Une étude exhaustive
Cette recherche, une revue systématique, a examiné 59 essais contrôlés randomisés, impliquant plus de 9 000 participants. L’objectif principal était d’analyser l’impact de l’exercice physique, qu’il soit ponctuel ou programmé sur le long terme, sur la capacité des individus à arrêter de fumer. Les résultats se sont révélés très prometteurs.
Réduction des envies et amélioration du moral
Les scientifiques ont mis en lumière que l’exercice physique contribue à diminuer les envies de fumer tout en améliorant les symptômes de sevrage et l’état d’esprit général. Des résultats encourageants ont été observés, notamment une augmentation de 21 % de chances de ne pas fumer durant sept jours et une 15 % de chances supplémentaires d’arrêter de manière prolongée, grâce à des programmes d’exercice sur le long terme. Pour ceux qui ne parviennent pas à arrêter complètement, une pratique régulière permet de réduire leur consommation de deux cigarettes par jour.

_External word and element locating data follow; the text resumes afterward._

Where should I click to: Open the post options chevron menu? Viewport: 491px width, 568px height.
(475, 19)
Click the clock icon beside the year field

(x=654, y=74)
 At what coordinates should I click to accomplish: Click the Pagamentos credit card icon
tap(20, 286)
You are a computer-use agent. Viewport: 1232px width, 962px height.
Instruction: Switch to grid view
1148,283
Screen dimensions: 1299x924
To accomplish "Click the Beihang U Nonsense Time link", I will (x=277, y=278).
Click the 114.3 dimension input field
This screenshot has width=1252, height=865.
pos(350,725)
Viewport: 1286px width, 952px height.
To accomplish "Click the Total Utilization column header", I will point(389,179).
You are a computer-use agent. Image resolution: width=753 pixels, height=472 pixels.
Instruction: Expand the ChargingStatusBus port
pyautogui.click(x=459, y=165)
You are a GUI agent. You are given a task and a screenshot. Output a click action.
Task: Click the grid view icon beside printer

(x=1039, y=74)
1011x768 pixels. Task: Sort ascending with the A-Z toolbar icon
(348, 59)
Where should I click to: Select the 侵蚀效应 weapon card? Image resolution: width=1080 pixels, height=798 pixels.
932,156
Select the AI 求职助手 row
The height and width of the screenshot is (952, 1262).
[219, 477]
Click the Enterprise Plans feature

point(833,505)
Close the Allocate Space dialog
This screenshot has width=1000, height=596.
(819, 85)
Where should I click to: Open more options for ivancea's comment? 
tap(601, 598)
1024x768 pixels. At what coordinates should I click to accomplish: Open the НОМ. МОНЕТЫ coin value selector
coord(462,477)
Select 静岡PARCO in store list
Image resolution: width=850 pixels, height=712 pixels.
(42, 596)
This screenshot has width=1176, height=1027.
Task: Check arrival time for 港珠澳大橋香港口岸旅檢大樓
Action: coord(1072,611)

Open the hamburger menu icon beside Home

Un effet immédiat en peu de temps
Concernant les séances d’exercice ponctuelles, il a été constaté qu’une seule session pouvait diminuer les envies de fumer pendant au moins 30 minutes. Certaines études suggèrent même que cette période peut être obtenue avec seulement 10 minutes d’exercice modéré.
Les mécanismes en jeu
Plusieurs raisons expliquent pourquoi l’exercice peut être un allié de poids pour cesser de fumer. La nicotine dans le tabac stimule les systèmes de récompense du cerveau, favorisant la libération de dopamine, une substance qui procure une sensation de plaisir. Lors de l’abstinence, le corps ressent un manque de dopamine, ce qui entraîne les fameux symptômes de sevrage. À cet égard, l’exercice physique stimule également la production de dopamine et d’autres hormones du bonheur, comme les endophines.
Lorsque quelqu’un tente d’arrêter de fumer, l’exercice peut ainsi compenser le vide laissé par l’absence de nicotine. De plus, des études effectuées sur des modèles animaux ont révélé que l’exercice agit sur certains récepteurs cérébraux de la nicotine. Ainsi, si ces récepteurs sont occupés par d’autres substances, la dépendance à la nicotine peut être réduite.
Un complément essentiel
Il est important de souligner que l’exercice physique ne doit pas remplacer les traitements traditionnels tels que les médicaments ou le soutien psychologique. Toutefois, comme le notent les auteurs de cette étude, il peut maximiser les effets positifs des traitements et réduire le risque d’abandon. En outre, l’exercice physique présente de nombreux autres avantages pour la santé.